Impaired mobility, over exertion, and stiffness can cause muscles and connective tissue to "stick" to one another. When structures stick to one another, they reduce the proper flow of blood and increase compression on nerves. Therefore, muscles lack proper circulation and nutrition causing an increased sensation of tightness.

What does Fascia mean?

  • Fascia is connective tissue that surrounds muscles, groups of muscles, blood vessels, and nerves
  • Fascia binds some structures while allowing others to slide smoothly over each other
  • Fascia reduces friction to minimize the force put on muscles- that is, it can be thought of as coating muscle for smoother movement.
  • Fascia can be very elastic (such as the skin covering your elbow) to allow appropriate stretching of skin over a joint. Think of how the skin covering your elbow stretches as you bend your elbow and gathers as you straighten your arm.

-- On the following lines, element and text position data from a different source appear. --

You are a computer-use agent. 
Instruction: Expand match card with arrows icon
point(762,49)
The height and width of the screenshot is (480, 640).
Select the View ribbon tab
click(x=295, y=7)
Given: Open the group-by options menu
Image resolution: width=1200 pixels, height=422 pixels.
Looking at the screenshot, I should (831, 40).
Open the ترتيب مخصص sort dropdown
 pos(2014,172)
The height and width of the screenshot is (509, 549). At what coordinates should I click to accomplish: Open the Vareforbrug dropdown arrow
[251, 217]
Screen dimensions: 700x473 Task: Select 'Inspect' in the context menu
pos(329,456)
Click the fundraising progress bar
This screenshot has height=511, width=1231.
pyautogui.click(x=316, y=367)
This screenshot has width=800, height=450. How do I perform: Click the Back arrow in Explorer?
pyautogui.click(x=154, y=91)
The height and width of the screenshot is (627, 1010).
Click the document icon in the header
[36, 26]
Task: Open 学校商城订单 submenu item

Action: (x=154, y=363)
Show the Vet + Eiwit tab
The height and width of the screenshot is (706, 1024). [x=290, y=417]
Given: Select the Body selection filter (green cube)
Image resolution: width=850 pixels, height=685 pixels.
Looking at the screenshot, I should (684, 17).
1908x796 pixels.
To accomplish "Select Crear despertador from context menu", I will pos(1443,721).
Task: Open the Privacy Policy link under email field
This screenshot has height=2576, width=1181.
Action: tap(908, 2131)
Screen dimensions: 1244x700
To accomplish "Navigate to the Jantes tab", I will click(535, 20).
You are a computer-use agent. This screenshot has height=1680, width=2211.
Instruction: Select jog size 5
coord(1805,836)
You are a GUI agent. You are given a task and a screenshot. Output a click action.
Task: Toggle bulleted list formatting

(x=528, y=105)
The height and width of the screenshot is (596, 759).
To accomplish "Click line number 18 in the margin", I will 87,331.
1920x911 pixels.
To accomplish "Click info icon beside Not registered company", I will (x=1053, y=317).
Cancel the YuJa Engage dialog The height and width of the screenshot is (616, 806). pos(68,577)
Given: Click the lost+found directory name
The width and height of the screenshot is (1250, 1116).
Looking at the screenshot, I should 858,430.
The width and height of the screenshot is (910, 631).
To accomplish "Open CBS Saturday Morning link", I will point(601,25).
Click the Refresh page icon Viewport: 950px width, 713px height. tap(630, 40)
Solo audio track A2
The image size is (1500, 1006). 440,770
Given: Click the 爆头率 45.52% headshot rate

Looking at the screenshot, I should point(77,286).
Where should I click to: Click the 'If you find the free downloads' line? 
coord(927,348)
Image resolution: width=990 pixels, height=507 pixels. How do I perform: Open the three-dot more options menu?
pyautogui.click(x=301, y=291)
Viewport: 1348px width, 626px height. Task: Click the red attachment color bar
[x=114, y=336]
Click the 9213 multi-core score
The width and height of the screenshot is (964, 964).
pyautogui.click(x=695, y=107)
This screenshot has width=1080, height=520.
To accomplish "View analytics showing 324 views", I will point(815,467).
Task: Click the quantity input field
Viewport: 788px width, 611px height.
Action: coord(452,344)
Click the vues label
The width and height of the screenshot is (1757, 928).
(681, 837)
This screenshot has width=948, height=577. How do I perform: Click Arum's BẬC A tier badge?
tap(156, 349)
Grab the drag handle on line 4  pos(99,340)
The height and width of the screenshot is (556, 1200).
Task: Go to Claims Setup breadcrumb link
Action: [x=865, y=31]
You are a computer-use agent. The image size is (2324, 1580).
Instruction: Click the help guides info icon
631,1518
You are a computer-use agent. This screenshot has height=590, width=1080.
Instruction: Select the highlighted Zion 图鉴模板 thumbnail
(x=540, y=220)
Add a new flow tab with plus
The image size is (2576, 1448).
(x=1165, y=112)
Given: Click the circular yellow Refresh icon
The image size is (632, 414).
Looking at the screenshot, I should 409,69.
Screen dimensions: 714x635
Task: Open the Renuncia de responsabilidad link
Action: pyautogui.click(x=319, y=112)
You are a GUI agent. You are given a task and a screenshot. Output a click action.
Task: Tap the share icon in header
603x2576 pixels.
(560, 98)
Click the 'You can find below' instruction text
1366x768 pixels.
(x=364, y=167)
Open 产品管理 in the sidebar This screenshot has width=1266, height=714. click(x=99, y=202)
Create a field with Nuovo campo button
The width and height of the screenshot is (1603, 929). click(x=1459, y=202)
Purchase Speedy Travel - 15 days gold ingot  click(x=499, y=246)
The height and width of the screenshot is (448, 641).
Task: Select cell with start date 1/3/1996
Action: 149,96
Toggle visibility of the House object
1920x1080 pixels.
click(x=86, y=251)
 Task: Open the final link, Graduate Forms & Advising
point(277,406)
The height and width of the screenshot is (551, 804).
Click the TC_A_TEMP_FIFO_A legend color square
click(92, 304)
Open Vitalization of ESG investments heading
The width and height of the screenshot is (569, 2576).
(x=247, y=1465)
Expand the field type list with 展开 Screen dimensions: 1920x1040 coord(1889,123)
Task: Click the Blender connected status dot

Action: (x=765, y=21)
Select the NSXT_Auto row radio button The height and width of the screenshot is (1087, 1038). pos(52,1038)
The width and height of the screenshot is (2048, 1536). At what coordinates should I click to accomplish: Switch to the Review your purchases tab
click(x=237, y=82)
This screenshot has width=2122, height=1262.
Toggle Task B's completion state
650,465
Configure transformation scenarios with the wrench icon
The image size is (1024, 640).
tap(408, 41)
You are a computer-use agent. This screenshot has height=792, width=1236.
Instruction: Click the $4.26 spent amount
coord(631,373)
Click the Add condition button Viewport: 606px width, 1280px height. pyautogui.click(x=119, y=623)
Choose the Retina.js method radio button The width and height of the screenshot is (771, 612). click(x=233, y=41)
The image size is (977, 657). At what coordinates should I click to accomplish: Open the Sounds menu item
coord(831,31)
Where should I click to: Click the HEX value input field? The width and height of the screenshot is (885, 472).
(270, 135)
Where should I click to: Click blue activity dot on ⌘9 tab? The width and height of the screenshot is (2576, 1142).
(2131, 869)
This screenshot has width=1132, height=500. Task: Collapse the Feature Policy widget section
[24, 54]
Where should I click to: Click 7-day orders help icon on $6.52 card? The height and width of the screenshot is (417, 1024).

What training does the Neurocore FST therapist have?

Robert Glean is a Certified Fascial Stretch Therapist from the Stretch to Win Institute of Toronto. He is also a Canadian graduate of Sutherland-Chan School in Toronto and has been a professional registered massage therapist for the past 8 years.

He has achieved extensive training in Swedish Massage, Hydrotherapy, Myofascial Release, Remedial Exercise, K-Taping (kinesiotaping), Sports Massage, and Lymphatic Drainage. His practice establishes him working with people of different ages from children to seniors, dysfunctions, different ailments, syndromes, sport related injuries, and overall tightness in muscles of daily routines.

Robert has found the FST has highly complimented his massage therapy treatments and provided his clients with improved range, reduced pain and overall well-being.